### [RECORDED DATA]
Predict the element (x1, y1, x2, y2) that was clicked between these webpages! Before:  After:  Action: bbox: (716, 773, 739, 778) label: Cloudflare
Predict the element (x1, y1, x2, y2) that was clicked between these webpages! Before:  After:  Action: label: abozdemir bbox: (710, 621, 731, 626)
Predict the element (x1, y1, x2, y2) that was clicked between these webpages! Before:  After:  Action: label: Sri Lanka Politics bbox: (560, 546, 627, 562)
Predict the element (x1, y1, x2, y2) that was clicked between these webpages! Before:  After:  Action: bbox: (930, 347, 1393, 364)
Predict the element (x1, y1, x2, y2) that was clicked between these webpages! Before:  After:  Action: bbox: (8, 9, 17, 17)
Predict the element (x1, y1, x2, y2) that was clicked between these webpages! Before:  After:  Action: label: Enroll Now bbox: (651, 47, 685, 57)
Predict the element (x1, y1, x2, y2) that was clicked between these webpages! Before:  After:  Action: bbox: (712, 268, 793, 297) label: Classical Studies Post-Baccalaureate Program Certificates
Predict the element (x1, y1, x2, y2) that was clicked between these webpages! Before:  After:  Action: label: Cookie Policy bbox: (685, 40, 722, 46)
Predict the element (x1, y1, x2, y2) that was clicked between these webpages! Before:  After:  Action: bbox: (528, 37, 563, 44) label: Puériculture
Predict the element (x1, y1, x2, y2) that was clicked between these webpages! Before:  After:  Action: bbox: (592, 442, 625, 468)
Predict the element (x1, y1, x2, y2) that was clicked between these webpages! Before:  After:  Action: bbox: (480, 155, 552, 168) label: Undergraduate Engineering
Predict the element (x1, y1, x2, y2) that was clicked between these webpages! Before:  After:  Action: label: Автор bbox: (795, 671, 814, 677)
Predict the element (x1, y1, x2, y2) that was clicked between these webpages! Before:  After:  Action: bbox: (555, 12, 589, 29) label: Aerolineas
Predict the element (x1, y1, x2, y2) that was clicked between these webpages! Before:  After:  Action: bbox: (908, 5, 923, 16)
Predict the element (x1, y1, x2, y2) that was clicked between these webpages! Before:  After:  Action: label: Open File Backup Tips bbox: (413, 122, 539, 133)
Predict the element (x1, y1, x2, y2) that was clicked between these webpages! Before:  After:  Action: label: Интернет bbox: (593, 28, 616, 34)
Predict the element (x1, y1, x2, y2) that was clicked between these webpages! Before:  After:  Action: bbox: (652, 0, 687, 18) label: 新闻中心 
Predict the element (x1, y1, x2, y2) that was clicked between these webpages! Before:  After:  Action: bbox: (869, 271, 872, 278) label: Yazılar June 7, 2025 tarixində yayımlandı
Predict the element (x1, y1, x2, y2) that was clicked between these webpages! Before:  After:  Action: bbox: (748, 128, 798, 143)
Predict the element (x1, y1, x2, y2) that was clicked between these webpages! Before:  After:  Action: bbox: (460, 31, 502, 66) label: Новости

### [WHAT NEEDS TO BE DONE]
Rewrite all of the entries above, replacing "webpages" with "web pages" and leaving everything else unchanged.

### [EXERCISE RESULT]
Predict the element (x1, y1, x2, y2) that was clicked between these web pages! Before:  After:  Action: bbox: (716, 773, 739, 778) label: Cloudflare
Predict the element (x1, y1, x2, y2) that was clicked between these web pages! Before:  After:  Action: label: abozdemir bbox: (710, 621, 731, 626)
Predict the element (x1, y1, x2, y2) that was clicked between these web pages! Before:  After:  Action: label: Sri Lanka Politics bbox: (560, 546, 627, 562)
Predict the element (x1, y1, x2, y2) that was clicked between these web pages! Before:  After:  Action: bbox: (930, 347, 1393, 364)
Predict the element (x1, y1, x2, y2) that was clicked between these web pages! Before:  After:  Action: bbox: (8, 9, 17, 17)
Predict the element (x1, y1, x2, y2) that was clicked between these web pages! Before:  After:  Action: label: Enroll Now bbox: (651, 47, 685, 57)
Predict the element (x1, y1, x2, y2) that was clicked between these web pages! Before:  After:  Action: bbox: (712, 268, 793, 297) label: Classical Studies Post-Baccalaureate Program Certificates
Predict the element (x1, y1, x2, y2) that was clicked between these web pages! Before:  After:  Action: label: Cookie Policy bbox: (685, 40, 722, 46)
Predict the element (x1, y1, x2, y2) that was clicked between these web pages! Before:  After:  Action: bbox: (528, 37, 563, 44) label: Puériculture
Predict the element (x1, y1, x2, y2) that was clicked between these web pages! Before:  After:  Action: bbox: (592, 442, 625, 468)
Predict the element (x1, y1, x2, y2) that was clicked between these web pages! Before:  After:  Action: bbox: (480, 155, 552, 168) label: Undergraduate Engineering
Predict the element (x1, y1, x2, y2) that was clicked between these web pages! Before:  After:  Action: label: Автор bbox: (795, 671, 814, 677)
Predict the element (x1, y1, x2, y2) that was clicked between these web pages! Before:  After:  Action: bbox: (555, 12, 589, 29) label: Aerolineas
Predict the element (x1, y1, x2, y2) that was clicked between these web pages! Before:  After:  Action: bbox: (908, 5, 923, 16)
Predict the element (x1, y1, x2, y2) that was clicked between these web pages! Before:  After:  Action: label: Open File Backup Tips bbox: (413, 122, 539, 133)
Predict the element (x1, y1, x2, y2) that was clicked between these web pages! Before:  After:  Action: label: Интернет bbox: (593, 28, 616, 34)
Predict the element (x1, y1, x2, y2) that was clicked between these web pages! Before:  After:  Action: bbox: (652, 0, 687, 18) label: 新闻中心 
Predict the element (x1, y1, x2, y2) that was clicked between these web pages! Before:  After:  Action: bbox: (869, 271, 872, 278) label: Yazılar June 7, 2025 tarixində yayımlandı
Predict the element (x1, y1, x2, y2) that was clicked between these web pages! Before:  After:  Action: bbox: (748, 128, 798, 143)
Predict the element (x1, y1, x2, y2) that was clicked between these web pages! Before:  After:  Action: bbox: (460, 31, 502, 66) label: Новости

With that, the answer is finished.